One of the members on the sub-committee confirmed that the Committe submitted the report but refuses to divulge its content saying the same was “confidential”.
“We called a general council meeting on Sunday to deliberate on the findings of the committee,” said Mishra.
It is to be noted that the BCI had late last year constituted the committee to look into the representation of Upadhyay wherein he had made written submissions before the BCI giving reasons why the ban was a much-awaited check.
The 13 reasons Upadhyay gives on why legislators should be so barred are:
- MLAs and MPs get salary from the Consolidated Fund of India, hence, they are employee of the State and the BCI Rule 49 restricts a salaried employee from practicing as advocate.
- Under Section 21 of the Indian Penal Code and Section 2(c) of the Prevention of Corruption Act, MLAs and MPs are public servants. Hence, allowing them to practice, as an advocate and restricting other public servants is arbitrary, irrational and violation of Articles 14-15 of the Constitution.
- MLAs and MPs get salary and other benefits from public fund. Therefore, appearing against the Central and State Governments itself is not only unethical and immoral but also a professional misconduct.
- Many MLAs and MPs hold corporate retainership and appear against the State to defend their lawbreaker clients in the court of law, which is the matter of conflict of interest.
- It is an honorable profession but does not remain noble merely by calling it as such, unless an advocate is fully dedicated for this profession. Similarly, legislators are also expected to dedicate their fulltime to public and their constituents ahead of their personal and financial interests.
- Nobility of the profession of Law has to be preserved and protected. Therefore, provisions of the Advocates Act and the BCI Rules must be given effect in the letter and spirit to maintain clean and efficient Bar to serve the cause of justice.
- The Supreme Court, in its judgment dated 8.4.1996 [ Haniraj L Chulani versus Bar Council of India], has held that a doctor cannot practice as an advocate before the court of law until he leaves his medical practice.
- The Supreme Court, in its judgment dated 17.04.1998 [PV Narasimha Rao vs State (CBI/SPE)], has held that MLAs and MPs are public servant. It is not out of context to state that MLAs and MPs get salary every month.

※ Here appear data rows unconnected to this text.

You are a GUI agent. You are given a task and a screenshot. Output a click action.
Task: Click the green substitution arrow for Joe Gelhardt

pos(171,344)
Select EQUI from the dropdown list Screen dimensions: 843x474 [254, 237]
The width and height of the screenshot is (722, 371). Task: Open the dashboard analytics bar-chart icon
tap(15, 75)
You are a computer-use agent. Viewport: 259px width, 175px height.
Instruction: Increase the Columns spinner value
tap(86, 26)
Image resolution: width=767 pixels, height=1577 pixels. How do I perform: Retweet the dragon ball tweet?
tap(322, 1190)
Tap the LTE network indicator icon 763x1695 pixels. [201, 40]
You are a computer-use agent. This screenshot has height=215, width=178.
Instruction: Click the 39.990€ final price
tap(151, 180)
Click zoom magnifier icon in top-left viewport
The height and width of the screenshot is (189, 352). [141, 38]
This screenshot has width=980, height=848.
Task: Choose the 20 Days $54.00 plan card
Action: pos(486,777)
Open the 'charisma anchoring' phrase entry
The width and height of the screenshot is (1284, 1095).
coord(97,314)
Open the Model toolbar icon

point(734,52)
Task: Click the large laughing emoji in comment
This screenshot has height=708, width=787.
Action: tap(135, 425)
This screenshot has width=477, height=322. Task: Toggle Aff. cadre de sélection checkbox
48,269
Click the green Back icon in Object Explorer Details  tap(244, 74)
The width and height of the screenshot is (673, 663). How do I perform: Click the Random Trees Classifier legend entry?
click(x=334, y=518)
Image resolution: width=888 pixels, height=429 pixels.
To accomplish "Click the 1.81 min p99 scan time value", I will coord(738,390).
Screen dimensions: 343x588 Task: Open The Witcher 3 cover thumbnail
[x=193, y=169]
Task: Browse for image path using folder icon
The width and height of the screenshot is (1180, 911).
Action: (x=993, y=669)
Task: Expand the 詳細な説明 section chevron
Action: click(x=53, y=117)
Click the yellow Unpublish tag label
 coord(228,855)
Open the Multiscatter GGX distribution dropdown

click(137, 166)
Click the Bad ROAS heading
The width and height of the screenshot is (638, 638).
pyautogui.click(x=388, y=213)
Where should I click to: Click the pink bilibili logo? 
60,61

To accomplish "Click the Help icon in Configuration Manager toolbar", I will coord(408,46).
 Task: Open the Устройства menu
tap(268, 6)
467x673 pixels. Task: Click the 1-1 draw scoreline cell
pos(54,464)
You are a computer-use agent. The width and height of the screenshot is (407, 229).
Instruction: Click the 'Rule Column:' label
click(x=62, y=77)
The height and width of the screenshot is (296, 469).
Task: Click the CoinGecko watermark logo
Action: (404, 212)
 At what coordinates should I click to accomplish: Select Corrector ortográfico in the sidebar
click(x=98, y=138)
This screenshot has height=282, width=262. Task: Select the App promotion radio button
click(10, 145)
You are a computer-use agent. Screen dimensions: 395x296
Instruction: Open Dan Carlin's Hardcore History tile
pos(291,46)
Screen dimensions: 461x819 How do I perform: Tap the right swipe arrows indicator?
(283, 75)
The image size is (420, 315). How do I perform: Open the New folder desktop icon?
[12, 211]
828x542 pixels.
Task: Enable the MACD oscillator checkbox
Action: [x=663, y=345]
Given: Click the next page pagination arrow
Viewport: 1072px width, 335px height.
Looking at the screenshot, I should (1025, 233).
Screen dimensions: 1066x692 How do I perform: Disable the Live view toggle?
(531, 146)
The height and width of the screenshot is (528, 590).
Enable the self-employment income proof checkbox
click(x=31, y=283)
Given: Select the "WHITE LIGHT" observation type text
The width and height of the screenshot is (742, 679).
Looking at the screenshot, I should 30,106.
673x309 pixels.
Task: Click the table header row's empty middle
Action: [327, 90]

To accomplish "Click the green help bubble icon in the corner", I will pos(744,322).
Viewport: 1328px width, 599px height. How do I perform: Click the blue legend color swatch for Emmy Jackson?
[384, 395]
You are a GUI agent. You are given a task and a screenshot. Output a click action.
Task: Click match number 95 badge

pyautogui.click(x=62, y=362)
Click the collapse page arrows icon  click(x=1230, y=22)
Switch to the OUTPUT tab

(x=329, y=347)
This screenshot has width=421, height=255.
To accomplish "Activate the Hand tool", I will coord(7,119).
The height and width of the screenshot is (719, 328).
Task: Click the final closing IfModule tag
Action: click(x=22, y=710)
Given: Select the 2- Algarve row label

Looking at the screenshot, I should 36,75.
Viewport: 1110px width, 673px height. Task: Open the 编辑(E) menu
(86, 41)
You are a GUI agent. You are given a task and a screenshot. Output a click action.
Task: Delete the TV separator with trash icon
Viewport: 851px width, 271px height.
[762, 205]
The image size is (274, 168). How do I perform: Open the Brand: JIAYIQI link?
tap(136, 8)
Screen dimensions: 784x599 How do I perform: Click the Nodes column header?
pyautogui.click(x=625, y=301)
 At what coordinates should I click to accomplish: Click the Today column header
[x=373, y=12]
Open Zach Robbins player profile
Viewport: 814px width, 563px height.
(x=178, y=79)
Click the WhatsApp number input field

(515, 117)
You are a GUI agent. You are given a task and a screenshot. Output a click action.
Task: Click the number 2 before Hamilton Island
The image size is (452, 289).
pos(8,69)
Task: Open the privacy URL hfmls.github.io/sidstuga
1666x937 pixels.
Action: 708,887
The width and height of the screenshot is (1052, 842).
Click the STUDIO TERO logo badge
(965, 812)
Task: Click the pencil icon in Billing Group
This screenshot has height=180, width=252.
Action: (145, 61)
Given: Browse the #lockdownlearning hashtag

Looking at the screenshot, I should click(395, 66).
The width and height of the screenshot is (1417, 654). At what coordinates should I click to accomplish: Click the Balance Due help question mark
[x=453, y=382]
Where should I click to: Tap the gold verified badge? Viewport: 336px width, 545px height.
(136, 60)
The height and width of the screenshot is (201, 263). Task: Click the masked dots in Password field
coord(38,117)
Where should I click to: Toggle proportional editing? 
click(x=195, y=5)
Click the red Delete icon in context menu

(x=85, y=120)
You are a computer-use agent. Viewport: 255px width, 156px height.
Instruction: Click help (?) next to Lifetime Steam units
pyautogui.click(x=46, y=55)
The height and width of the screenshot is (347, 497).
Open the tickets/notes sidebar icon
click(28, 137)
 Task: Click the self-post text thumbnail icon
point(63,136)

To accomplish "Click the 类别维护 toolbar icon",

- The Supreme Court, in its judgment dated 03.01.2001 [Satish Kumar Sharma versus Bar Council of Himachal Pradesh], has held that a salaried employee cannot practice as an advocate before the court of law.
- The Supreme Court, in its judgment dated 11.3.2004 [Madhav M Bhokarikar vs Ganesh M Bhokarikar], has held that an active director of a business cannot practice as an advocate before the court of law.
- The Gujarat High Court, in its judgment dated 16.06.2017 [Jalpa Pradeep Bhai Desai versus Bar Council of India & Others], has held that a salaried legal consultant cannot practice as an advocate before the court of law.
- Legal profession requires fulltime attention and would not countenance an advocate riding two horses at a time.
- It is impossible for a person to perform two fulltime duties at a time. Therefore, MLAs and MPs must be barred from practicing as an advocate.